Now, sure, these two slobs can’t be expected to act like Mensa candidates here, since, after all, they are paid lackeys pushing domestic poison, and as such, are slaves to the director and scriptwriters. That’s fine and understood. The image that assails my mind is that of the millions of wanna-be macho slobs out there in TV land who see this ad and think, “Aha! The virile new way to kill weeds! I’ll pick up some RoundUp on my next trip to Big Mart and kill all weeds from this day on with a barrage of deadly squirting!” These gents predictably let those thoughts slide into fantasies of weed-free sidewalks, inspiring lusty pool parties among tank-topped coeds.

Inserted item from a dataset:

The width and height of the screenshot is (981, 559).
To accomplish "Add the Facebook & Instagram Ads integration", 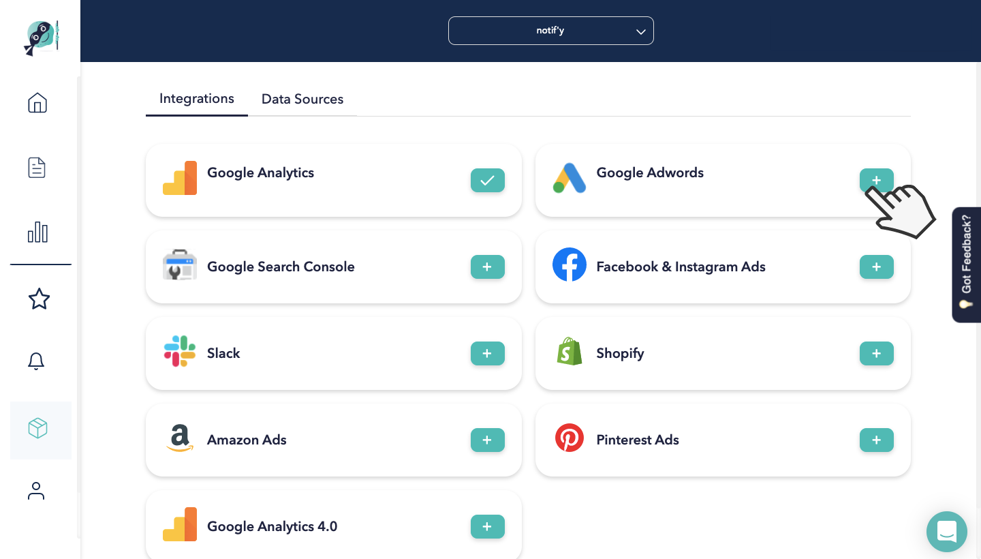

One wonders if any of these RoundUp guys would, just for a minute, interrupt his psychotic musings to consider the possibility that, instead of showering his dastardly weed with a spray of corporate slime that does its job in hundreds of minutes, he might instead get up off the sofa (a bit of a struggle, considering the tenacious sinkhole that his body has crushed into the cushions), walk out to the sidewalk, and assume a standing position directly above the weed. Then, bending at the waist, comfortably flexing his knees so as to not strain the muscles of the lower back, he would grip the offending weed at its vulnerable, leafy base with the first three fingers of his dominant hand. At this crucial point comes the moment of truth: pulling upward with a firm, steady motion, he would completely uproot the offending flora, instantly rendering it lame, harmless fodder destined for the nearest trash container. And in approximately one one-trillionth of the time it would take the RoundUp to do its job.

Of course, “pulling” the weed, as it used to be called, would involve actually touching the plant itself, and, I don’t know, that just may be an extremely uncool thing to do here in the new millennium.